The first section looks at internal linking, which are links that point to a URL on the same domain. The first table shows data only for HTML pages:
- Broken internal links: The total number of links returning a status code other than 200 or 3XX
- Working internal links: The total number of links returning a status code of 200 or 3XX
- Total follow internal links: The total number of *follow links regardless of status code
- Total nofollow internal links: The total number of **nofollow links regardless of status code
- Pages with less than 4 follow links: The number of pages that have less than 4 *follow links
To download a full broken link report, you will need to go to the reporting page, where you can generate and download your report.
The second section shows similar data but for external links, which are links that point to a webpage on another domain.

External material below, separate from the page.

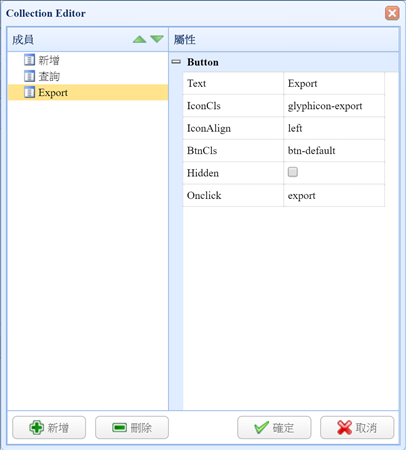This screenshot has width=406, height=450.
Task: Edit the Text property value Export
Action: (x=334, y=83)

- Broken external links: The total number of external links returning a status code other than 200 or 3XX
- Working external links: The total number of external links returning a status code of 200 or 3XX
- Total follow external links: The total number of *follow external links regardless of status code
- Total nofollow external links: The total number of **nofollow external links regardless of status code
- Pages with >5 Follow Links: The number of pages that have more than 5 *follow links
- *Follow links are the default link type, they allow authority to be passed through them to the target page.
- **Nofollow links have a piece of code rel=”nofollow” in them that prevents authority from being passed to the target page.

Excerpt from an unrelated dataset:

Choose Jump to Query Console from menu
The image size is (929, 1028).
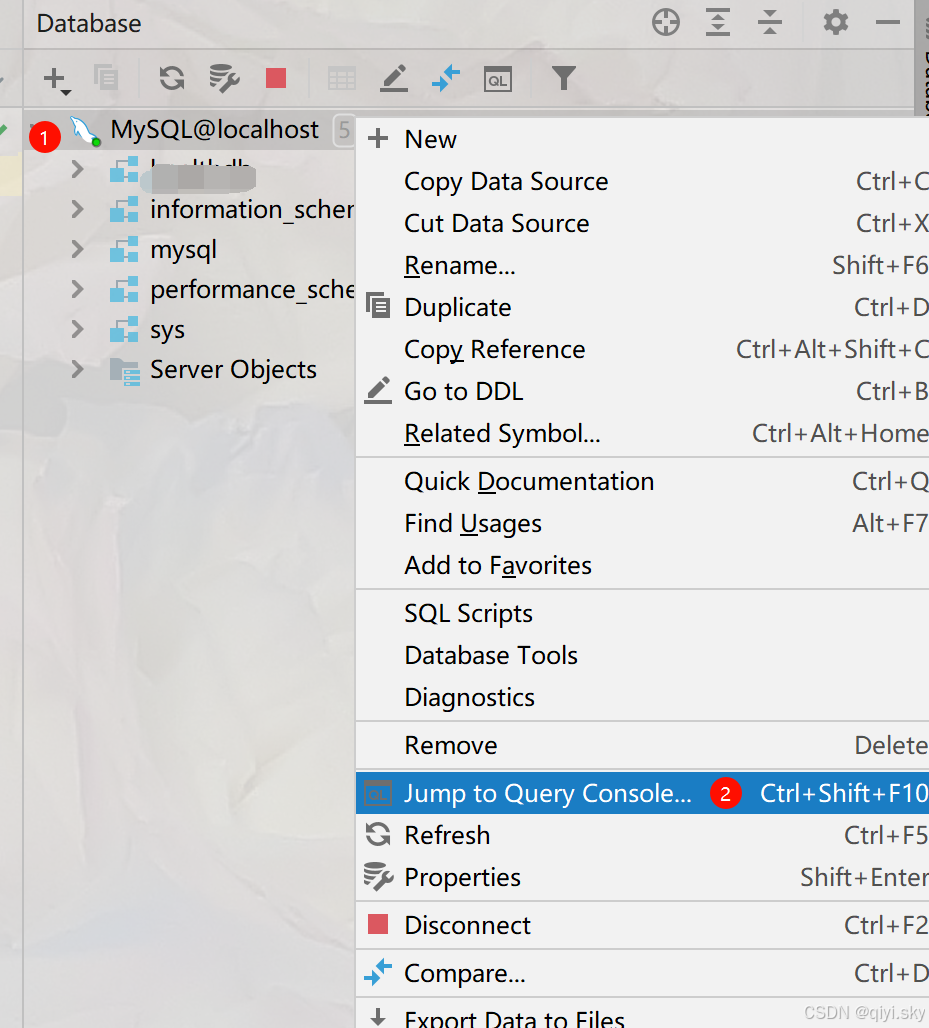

The technical tab illustrates two types of technical data, the first is page speed, represented as load times in seconds. For the page speed section, we only show data for HTML pages.
The first table shows the following data:
- Average load time (seconds) across all HTML pages that were crawled
- Number of status 200 HTML pages (meaning that the pages are accessible)
- Percentage of status 200 HTML pages of all pages crawled
- The number of redirects (includes all types of redirects such as 301 and 302)
- The number of inaccessible URLs (includes all file types, not limited to HTML pages)
The second table shows the distribution of pages by load time, which are grouped into buckets of 1 second. For example, in the screenshot above you can see that all HTML pages load in 1 second or less. These data are visualised in the chart also shown in the screenshot above.
The second section looks at status codes:
The status codes also called response codes show whether a page is accessible or not:
- 200: Accessible
- 3XX: Redirects to another page (not accessible)
- 4XX: Page cannot be found (not accessible)
- 5XX: Server error (not accessible)
- Other: (not accessible)
These are colour coded to help you identify issues:
- Green: No problems
- Blue: Informational
- Red: Problem that needs resolving